- GIVEN DATA -
··········

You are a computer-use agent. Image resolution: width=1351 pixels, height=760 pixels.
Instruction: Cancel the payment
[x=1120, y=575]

··········

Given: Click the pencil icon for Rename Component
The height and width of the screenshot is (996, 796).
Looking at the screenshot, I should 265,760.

··········

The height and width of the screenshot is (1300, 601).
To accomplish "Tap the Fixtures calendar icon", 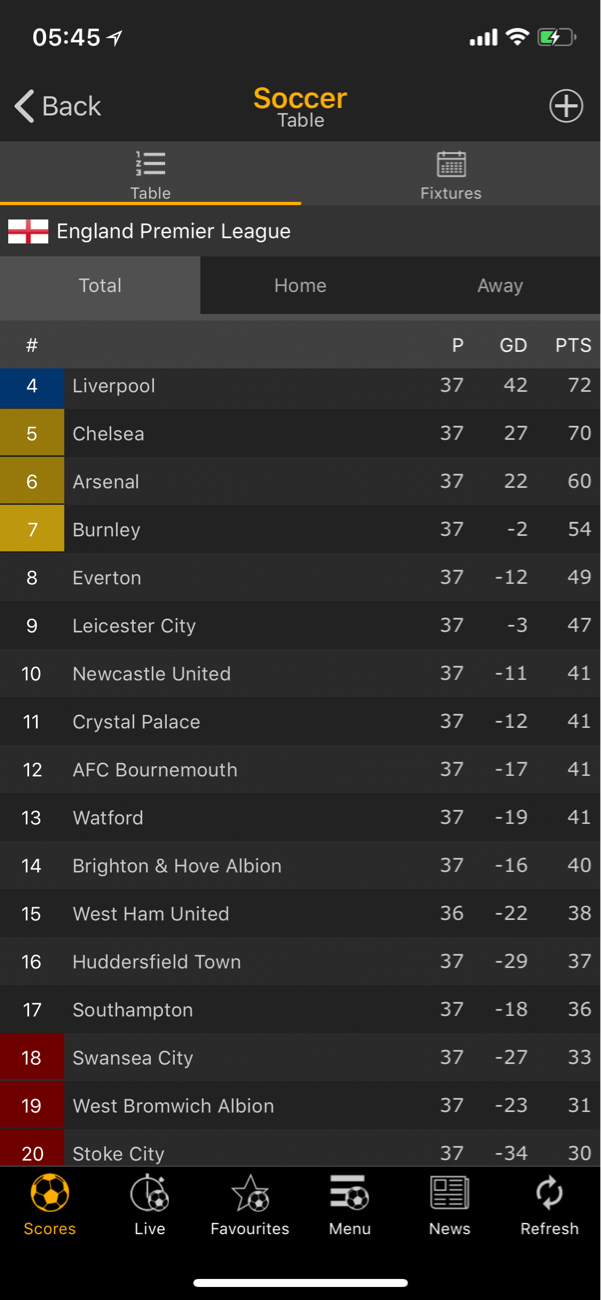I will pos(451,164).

··········

- TO BE DONE -
Copy word for word the rows from the line containing "You are a computer-use" through the line containing "[x=1120, y=575]", both ends included.

- REPLY -
You are a computer-use agent. Image resolution: width=1351 pixels, height=760 pixels.
Instruction: Cancel the payment
[x=1120, y=575]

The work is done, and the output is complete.